CHALLENGE: Repeat the lines of the data below exactly, starting with the line that contains "You are a computer-use agent. The image size is (1358, 508)." and ending with the line that contains "(x=667, y=536)", with both of those lines included.

(Element and text position data)
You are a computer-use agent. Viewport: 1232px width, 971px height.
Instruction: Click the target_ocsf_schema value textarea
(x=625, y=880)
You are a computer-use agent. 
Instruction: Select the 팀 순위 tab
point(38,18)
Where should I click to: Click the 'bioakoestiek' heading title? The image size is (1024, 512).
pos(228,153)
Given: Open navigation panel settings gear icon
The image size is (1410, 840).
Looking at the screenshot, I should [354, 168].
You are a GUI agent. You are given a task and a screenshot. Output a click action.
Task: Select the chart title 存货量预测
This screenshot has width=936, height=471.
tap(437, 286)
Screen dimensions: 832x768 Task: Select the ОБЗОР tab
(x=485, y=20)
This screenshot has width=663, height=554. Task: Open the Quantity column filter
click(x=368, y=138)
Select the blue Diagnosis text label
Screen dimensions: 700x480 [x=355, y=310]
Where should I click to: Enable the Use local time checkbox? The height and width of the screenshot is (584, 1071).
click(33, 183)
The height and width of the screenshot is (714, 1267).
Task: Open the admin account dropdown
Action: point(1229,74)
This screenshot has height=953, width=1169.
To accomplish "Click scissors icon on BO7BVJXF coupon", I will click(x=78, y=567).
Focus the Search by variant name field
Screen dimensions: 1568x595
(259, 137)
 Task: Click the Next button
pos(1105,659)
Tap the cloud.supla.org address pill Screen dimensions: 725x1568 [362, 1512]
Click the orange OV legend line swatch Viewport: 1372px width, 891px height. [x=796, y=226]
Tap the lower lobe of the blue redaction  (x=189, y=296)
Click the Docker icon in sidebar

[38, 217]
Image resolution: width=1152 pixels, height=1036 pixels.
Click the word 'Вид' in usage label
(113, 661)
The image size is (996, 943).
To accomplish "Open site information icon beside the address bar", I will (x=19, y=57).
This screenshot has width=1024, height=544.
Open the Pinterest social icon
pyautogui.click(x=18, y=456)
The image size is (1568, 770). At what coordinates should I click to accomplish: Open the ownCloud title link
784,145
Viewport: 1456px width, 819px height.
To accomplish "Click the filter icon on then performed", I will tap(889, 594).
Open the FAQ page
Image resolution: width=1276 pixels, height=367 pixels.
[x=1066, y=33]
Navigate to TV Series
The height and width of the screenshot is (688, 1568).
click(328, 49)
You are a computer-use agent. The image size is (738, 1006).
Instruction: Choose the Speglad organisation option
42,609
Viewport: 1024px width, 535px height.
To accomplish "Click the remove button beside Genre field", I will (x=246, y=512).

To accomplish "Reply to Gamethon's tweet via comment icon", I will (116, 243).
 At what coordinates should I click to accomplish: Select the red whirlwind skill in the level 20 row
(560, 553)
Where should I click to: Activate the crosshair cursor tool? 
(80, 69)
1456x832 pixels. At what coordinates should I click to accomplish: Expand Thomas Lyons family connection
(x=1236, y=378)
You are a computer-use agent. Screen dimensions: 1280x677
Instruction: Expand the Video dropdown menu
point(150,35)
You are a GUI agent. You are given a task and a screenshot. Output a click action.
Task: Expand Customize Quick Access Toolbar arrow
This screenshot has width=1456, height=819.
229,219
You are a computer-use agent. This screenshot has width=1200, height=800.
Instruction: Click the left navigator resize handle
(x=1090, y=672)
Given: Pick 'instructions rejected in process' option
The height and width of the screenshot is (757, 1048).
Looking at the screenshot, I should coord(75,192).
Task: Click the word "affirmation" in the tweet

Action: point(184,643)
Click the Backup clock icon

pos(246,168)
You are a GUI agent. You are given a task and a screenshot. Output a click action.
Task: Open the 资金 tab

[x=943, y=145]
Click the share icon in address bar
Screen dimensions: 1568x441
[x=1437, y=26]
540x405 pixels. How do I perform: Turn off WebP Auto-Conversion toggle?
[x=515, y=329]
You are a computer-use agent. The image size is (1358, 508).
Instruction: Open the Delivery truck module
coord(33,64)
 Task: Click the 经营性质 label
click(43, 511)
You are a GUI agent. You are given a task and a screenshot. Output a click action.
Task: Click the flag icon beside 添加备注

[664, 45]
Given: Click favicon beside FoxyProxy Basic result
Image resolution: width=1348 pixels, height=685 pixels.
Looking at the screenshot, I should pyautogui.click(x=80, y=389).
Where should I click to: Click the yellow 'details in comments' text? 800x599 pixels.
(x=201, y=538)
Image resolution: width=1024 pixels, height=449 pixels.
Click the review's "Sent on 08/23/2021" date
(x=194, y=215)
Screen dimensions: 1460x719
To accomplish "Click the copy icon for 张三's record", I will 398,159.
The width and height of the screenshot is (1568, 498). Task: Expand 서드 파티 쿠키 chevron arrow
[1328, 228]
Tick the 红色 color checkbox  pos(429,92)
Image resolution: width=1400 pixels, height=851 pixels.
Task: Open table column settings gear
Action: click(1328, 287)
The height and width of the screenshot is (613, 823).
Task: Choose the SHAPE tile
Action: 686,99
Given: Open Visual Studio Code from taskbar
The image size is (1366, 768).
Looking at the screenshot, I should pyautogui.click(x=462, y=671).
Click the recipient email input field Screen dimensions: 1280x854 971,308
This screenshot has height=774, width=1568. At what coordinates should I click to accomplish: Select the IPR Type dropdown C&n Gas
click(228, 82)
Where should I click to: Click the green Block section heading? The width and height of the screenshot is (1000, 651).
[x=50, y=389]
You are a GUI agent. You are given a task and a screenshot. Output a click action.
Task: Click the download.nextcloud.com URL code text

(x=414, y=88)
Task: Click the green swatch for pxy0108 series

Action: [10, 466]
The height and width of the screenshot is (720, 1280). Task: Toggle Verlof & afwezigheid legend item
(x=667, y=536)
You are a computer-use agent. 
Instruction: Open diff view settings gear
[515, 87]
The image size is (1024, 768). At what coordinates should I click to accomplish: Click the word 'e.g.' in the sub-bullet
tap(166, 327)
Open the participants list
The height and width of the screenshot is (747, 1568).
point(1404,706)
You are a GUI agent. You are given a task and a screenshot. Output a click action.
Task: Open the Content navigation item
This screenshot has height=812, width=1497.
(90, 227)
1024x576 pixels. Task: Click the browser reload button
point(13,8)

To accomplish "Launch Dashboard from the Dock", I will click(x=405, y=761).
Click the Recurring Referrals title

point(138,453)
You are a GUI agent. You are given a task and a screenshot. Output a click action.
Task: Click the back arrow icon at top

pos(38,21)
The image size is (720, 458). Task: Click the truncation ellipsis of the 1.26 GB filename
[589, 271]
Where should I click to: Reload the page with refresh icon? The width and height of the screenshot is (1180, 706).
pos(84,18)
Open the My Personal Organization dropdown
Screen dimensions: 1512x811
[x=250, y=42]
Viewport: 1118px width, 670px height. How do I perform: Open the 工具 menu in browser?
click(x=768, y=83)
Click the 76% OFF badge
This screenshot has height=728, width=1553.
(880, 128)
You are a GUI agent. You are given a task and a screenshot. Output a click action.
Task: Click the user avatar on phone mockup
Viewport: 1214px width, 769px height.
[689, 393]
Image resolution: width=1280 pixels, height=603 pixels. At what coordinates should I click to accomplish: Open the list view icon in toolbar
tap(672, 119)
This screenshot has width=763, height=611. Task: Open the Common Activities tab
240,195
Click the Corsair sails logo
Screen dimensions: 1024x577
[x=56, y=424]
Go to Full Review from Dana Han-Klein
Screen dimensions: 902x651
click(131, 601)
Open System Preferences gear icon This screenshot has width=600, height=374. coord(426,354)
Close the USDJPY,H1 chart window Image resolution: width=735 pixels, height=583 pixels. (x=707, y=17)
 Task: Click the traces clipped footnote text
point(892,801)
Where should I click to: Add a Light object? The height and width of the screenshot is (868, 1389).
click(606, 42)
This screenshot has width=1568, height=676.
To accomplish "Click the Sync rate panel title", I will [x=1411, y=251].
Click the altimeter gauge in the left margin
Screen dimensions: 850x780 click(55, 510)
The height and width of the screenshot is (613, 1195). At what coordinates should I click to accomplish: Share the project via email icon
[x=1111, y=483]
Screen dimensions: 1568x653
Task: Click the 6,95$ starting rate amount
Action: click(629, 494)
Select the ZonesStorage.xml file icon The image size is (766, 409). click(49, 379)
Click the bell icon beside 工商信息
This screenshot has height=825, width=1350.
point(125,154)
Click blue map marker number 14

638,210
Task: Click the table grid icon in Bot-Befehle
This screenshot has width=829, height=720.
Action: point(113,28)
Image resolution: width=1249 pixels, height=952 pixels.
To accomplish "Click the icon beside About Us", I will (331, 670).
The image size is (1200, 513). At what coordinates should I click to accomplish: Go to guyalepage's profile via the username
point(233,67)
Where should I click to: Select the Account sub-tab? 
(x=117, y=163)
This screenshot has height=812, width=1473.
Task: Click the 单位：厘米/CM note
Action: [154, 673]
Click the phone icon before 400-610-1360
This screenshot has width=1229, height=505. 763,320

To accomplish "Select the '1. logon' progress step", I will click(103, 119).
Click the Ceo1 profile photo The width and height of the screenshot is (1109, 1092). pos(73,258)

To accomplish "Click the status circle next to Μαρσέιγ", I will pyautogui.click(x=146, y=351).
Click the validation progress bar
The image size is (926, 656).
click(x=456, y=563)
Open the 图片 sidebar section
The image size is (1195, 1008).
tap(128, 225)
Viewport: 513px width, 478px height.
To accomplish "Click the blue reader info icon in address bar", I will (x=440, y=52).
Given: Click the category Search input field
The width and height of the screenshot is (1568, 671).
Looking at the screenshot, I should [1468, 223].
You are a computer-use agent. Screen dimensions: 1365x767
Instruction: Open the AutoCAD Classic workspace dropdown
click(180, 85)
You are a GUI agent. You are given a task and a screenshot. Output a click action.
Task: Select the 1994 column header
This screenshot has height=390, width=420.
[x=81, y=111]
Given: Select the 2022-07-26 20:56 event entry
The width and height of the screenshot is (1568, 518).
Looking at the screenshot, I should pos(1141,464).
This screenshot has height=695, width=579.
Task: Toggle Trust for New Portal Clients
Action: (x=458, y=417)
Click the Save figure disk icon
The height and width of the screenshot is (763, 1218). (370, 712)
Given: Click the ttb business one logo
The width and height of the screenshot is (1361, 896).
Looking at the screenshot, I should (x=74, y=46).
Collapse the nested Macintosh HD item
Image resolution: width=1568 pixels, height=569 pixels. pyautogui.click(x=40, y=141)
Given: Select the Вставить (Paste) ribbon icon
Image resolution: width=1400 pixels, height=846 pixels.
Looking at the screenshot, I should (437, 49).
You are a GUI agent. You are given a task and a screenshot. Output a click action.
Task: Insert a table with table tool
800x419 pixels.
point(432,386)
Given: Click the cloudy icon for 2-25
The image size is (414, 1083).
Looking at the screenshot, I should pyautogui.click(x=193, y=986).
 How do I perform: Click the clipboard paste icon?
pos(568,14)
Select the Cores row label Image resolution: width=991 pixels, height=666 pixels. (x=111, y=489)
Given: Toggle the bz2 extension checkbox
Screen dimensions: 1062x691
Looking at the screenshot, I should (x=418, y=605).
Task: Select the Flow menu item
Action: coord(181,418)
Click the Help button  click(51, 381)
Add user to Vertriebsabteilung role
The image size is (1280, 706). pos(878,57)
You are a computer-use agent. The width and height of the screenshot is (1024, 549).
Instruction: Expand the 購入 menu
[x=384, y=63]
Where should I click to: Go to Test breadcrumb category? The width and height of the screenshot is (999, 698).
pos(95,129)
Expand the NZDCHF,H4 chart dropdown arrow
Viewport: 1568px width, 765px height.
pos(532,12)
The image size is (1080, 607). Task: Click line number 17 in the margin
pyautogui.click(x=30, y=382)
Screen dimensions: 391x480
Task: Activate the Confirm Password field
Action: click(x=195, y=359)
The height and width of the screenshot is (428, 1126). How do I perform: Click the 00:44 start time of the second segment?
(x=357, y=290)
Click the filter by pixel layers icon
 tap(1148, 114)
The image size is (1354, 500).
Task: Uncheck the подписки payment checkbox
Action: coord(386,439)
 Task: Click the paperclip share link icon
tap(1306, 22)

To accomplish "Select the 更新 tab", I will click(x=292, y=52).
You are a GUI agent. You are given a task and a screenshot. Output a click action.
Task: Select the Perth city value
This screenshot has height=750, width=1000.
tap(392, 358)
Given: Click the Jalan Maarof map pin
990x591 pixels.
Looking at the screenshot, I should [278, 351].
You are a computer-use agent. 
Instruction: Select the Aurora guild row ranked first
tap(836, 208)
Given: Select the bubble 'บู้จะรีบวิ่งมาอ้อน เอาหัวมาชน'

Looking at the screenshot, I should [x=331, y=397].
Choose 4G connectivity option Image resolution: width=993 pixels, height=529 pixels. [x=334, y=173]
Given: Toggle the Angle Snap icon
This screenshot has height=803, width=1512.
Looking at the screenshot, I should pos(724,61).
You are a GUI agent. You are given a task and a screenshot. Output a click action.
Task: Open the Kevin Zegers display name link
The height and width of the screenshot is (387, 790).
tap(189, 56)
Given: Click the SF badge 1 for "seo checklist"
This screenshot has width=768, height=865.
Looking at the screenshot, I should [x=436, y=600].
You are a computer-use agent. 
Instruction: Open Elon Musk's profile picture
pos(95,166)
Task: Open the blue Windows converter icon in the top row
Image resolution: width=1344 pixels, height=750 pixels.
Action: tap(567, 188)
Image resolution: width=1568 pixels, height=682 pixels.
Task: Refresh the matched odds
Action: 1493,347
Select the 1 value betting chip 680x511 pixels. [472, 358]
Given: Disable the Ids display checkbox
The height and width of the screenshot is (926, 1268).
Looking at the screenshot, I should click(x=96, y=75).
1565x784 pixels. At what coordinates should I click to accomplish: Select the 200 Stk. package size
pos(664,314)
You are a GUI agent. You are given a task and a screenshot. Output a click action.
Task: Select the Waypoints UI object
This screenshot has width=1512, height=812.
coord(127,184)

ANSWER TO THIS EXERCISE:
You are a computer-use agent. The image size is (1358, 508).
Instruction: Open the Delivery truck module
coord(33,64)
 Task: Click the 经营性质 label
click(43, 511)
You are a GUI agent. You are given a task and a screenshot. Output a click action.
Task: Click the flag icon beside 添加备注

[664, 45]
Given: Click favicon beside FoxyProxy Basic result
Image resolution: width=1348 pixels, height=685 pixels.
Looking at the screenshot, I should pyautogui.click(x=80, y=389).
Where should I click to: Click the yellow 'details in comments' text? 800x599 pixels.
(x=201, y=538)
Image resolution: width=1024 pixels, height=449 pixels.
Click the review's "Sent on 08/23/2021" date
(x=194, y=215)
Screen dimensions: 1460x719
To accomplish "Click the copy icon for 张三's record", I will 398,159.
The width and height of the screenshot is (1568, 498). Task: Expand 서드 파티 쿠키 chevron arrow
[1328, 228]
Tick the 红色 color checkbox  pos(429,92)
Image resolution: width=1400 pixels, height=851 pixels.
Task: Open table column settings gear
Action: click(1328, 287)
The height and width of the screenshot is (613, 823).
Task: Choose the SHAPE tile
Action: 686,99
Given: Open Visual Studio Code from taskbar
The image size is (1366, 768).
Looking at the screenshot, I should pyautogui.click(x=462, y=671).
Click the recipient email input field Screen dimensions: 1280x854 971,308
This screenshot has height=774, width=1568. At what coordinates should I click to accomplish: Select the IPR Type dropdown C&n Gas
click(228, 82)
Where should I click to: Click the green Block section heading? The width and height of the screenshot is (1000, 651).
[x=50, y=389]
You are a GUI agent. You are given a task and a screenshot. Output a click action.
Task: Click the download.nextcloud.com URL code text

(x=414, y=88)
Task: Click the green swatch for pxy0108 series

Action: [10, 466]
The height and width of the screenshot is (720, 1280). Task: Toggle Verlof & afwezigheid legend item
(x=667, y=536)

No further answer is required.